His team has instead used human cancer cells that act very similarly to pursue the basic science of embryonic development rather than new therapies. But he would be one of the first in the UK to start work on human es-cells if the ban is removed. "We would be interested in deriving our own embryonic stem cells if and when it is possible to do so," he said.
Keith Campbell, who recently left the Roslin Institute - where he was jointly credited with the creation of Dolly the sheep - to accept a chair at Nottingham, said: "It's a fascinating area that has huge potential therapeutic benefits. But there is a long way to go in applying this technology in humans and, although I have thought about it, I won't be using humans."
University researchers in Sheffield, Edinburgh, Oxford, Nottingham and Cardiff are studying es-cells in mice, which can develop into all of the different types of cell found in an adult.
This is helping them to understand the development of embryos as well as investigate the function of individual genes.
Such research raises the prospect of new therapies if transferred to humans.
Among those known to be keen to begin this work in combination with cloning techniques is Austin Smith at the Centre for Genome Research at the University of Edinburgh.

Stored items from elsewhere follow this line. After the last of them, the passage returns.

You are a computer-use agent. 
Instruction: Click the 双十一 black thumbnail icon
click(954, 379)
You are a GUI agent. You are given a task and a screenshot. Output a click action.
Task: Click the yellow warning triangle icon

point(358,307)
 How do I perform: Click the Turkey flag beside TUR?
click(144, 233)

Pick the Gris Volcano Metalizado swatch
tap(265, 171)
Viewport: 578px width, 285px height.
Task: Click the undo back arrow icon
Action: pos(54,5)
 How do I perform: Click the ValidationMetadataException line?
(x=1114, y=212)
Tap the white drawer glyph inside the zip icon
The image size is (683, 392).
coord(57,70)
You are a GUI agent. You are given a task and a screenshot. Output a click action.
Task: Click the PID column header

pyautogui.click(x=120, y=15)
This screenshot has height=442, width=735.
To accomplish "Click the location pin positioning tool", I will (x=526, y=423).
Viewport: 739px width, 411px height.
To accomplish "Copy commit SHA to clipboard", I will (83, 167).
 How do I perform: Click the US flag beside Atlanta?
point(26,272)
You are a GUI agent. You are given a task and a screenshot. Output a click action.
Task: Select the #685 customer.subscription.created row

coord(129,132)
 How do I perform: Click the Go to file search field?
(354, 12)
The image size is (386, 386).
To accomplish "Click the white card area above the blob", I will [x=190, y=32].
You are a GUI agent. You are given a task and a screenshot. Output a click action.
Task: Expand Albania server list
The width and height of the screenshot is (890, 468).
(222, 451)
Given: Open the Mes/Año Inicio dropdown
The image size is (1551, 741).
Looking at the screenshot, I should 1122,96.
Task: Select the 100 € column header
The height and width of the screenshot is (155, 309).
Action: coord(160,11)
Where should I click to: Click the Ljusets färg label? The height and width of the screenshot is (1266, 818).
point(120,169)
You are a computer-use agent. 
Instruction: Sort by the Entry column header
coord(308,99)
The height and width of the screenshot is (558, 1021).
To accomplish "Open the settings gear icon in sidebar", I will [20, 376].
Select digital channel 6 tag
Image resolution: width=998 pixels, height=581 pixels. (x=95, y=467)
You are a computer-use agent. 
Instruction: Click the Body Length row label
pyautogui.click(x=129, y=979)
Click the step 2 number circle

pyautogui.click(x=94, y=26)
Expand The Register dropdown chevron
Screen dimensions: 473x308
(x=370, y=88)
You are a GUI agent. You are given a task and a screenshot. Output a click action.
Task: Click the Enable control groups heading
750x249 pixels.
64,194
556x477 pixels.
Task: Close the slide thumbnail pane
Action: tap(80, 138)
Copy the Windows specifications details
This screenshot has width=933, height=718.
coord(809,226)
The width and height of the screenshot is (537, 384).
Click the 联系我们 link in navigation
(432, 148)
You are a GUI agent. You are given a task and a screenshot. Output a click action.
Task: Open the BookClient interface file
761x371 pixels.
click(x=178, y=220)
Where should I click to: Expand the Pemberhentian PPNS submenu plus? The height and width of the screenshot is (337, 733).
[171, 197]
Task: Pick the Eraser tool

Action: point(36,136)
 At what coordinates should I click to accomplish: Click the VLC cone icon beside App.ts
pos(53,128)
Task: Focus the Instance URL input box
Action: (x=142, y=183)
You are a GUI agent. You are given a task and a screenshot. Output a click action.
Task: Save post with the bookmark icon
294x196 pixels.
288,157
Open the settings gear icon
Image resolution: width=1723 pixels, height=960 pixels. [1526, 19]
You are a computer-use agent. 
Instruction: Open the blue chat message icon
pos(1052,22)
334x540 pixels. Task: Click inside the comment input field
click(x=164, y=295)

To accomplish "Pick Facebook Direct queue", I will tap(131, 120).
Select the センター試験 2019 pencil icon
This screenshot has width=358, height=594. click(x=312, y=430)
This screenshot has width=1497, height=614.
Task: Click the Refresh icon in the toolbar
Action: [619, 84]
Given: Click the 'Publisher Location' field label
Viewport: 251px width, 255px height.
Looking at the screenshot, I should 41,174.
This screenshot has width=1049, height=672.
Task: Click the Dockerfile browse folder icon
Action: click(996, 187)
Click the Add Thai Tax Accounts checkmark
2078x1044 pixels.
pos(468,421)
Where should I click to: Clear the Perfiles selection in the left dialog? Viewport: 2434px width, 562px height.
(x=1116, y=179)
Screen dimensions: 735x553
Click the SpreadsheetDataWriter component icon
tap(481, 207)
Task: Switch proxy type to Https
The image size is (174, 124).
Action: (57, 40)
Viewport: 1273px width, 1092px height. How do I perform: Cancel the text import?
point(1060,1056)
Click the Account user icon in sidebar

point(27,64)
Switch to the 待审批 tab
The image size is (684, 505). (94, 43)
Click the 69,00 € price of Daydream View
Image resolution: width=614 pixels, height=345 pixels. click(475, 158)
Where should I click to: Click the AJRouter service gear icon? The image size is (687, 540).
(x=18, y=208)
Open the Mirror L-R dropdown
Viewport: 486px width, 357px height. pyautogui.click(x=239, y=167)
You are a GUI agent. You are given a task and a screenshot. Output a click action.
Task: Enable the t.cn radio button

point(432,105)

In principle, the therapeutic cloning he has championed could create a potentially unlimited supply of replacement tissue and maybe even organs for transplant.
Martin Evans, who pioneered mouse es-cell research and is a member of Professor Donaldson's expert panel, said therapeutic cloning might have great potential but he did not intend to switch to such work himself.
He warned that many of the nation's most promising young scientists in the field have already gone abroad, a claim echoed by other experts.
"All of the best people in my laboratory moved to America in the 1980s because we didn't have the money to keep them working here," he said.